**What is required**
Please give back only the lines below from the one containing "The width and height of the screenshot is (487, 274)." to the one containing "Click the MLE origin point on return route", each repeated word for word, both ends included.

[Records from a data source]
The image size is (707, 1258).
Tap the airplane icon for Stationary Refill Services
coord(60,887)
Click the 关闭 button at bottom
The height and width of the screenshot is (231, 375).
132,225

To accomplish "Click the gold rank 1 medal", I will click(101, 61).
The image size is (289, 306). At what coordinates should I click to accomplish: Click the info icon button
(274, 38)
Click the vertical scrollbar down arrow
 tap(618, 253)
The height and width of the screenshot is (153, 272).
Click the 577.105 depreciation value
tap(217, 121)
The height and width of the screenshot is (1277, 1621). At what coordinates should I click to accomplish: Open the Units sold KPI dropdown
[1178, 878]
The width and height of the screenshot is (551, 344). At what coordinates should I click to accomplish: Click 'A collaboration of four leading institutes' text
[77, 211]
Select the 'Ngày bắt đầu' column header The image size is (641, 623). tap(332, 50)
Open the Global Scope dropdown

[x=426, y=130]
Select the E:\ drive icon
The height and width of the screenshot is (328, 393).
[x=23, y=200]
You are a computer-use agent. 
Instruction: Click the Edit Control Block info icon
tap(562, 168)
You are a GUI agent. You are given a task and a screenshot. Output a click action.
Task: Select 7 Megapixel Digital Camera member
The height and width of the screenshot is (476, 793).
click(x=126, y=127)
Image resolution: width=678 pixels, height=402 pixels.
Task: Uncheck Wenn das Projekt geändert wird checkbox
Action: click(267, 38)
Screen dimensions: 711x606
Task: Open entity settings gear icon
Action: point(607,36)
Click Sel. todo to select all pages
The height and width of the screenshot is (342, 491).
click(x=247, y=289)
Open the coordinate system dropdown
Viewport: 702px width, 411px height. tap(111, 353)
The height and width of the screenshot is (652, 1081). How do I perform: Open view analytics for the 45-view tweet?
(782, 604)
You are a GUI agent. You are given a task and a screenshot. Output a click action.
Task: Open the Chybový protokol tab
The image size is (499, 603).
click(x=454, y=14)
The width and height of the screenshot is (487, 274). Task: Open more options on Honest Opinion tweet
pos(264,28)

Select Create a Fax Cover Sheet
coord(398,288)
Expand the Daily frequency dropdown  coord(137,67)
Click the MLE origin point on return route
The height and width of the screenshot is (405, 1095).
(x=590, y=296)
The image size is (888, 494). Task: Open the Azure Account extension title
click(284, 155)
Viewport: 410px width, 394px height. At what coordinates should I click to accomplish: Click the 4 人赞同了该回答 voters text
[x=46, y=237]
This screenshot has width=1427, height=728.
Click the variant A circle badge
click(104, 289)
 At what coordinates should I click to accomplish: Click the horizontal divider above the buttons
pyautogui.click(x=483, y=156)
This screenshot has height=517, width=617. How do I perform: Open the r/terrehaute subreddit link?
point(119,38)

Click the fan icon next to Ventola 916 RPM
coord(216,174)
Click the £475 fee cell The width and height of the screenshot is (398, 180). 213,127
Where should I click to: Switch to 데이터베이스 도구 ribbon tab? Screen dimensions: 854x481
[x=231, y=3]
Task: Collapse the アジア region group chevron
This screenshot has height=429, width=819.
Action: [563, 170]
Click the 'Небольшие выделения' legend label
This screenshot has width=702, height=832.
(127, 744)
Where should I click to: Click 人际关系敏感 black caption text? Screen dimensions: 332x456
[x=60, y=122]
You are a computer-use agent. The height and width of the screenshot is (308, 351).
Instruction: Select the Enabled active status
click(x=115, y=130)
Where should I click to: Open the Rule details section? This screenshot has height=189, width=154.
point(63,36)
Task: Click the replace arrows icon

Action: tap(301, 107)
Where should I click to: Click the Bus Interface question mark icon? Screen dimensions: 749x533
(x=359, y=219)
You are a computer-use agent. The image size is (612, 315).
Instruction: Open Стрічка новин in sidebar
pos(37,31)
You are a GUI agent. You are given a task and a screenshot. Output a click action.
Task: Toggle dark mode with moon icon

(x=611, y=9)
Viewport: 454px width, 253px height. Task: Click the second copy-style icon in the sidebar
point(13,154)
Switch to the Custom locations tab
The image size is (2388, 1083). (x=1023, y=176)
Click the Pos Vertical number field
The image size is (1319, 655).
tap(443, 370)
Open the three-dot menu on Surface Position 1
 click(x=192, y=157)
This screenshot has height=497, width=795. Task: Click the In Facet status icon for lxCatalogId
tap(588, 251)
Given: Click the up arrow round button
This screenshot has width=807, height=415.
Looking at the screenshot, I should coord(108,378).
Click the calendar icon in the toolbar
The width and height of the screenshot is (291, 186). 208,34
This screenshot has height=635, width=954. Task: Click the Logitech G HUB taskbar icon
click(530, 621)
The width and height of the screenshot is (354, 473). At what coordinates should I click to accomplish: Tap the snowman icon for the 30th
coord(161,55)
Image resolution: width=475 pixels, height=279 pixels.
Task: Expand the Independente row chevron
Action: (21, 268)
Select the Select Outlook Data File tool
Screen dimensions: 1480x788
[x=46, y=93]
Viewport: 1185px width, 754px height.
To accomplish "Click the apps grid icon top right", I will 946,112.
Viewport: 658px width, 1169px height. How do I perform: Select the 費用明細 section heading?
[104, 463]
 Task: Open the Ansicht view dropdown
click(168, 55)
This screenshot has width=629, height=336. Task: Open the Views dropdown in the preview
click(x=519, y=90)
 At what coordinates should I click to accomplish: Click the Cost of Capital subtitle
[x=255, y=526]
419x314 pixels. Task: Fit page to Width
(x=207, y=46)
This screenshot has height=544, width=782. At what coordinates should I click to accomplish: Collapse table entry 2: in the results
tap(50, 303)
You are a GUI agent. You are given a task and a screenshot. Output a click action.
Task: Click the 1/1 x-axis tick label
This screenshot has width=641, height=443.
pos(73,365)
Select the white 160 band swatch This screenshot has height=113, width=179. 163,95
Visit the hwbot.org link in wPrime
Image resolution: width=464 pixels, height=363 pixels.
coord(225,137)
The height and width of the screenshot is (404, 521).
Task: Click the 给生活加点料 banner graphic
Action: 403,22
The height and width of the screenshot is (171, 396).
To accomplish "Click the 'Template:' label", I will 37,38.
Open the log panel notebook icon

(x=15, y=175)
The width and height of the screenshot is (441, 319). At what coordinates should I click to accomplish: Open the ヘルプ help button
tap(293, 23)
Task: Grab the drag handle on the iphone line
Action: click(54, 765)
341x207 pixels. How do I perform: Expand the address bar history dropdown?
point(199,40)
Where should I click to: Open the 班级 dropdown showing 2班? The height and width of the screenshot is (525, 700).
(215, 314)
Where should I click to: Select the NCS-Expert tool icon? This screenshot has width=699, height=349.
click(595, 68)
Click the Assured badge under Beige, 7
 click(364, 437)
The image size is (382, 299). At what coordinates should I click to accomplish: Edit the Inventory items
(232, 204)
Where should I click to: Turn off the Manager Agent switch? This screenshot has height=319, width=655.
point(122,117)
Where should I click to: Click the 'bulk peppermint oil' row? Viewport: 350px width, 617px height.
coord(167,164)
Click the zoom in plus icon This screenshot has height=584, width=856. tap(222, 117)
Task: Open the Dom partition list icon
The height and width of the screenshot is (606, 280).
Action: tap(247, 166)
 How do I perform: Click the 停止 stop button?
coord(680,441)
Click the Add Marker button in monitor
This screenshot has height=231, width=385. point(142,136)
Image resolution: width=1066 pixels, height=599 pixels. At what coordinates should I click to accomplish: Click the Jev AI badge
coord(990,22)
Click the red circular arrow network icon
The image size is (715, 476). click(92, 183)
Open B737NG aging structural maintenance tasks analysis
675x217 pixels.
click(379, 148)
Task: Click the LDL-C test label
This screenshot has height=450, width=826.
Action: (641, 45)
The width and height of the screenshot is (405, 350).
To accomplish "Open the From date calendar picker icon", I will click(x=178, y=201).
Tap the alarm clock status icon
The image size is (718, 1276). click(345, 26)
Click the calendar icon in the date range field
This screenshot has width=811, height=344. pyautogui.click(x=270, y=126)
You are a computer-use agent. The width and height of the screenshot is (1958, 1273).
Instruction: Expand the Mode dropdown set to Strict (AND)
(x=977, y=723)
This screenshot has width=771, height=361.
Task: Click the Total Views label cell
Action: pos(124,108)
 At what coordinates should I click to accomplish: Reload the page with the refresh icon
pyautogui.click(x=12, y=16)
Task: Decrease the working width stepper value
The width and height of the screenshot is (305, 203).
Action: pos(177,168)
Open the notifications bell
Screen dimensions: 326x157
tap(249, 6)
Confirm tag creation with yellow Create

**Solution for this exercise**
The width and height of the screenshot is (487, 274). Task: Open more options on Honest Opinion tweet
pos(264,28)

Select Create a Fax Cover Sheet
coord(398,288)
Expand the Daily frequency dropdown  coord(137,67)
Click the MLE origin point on return route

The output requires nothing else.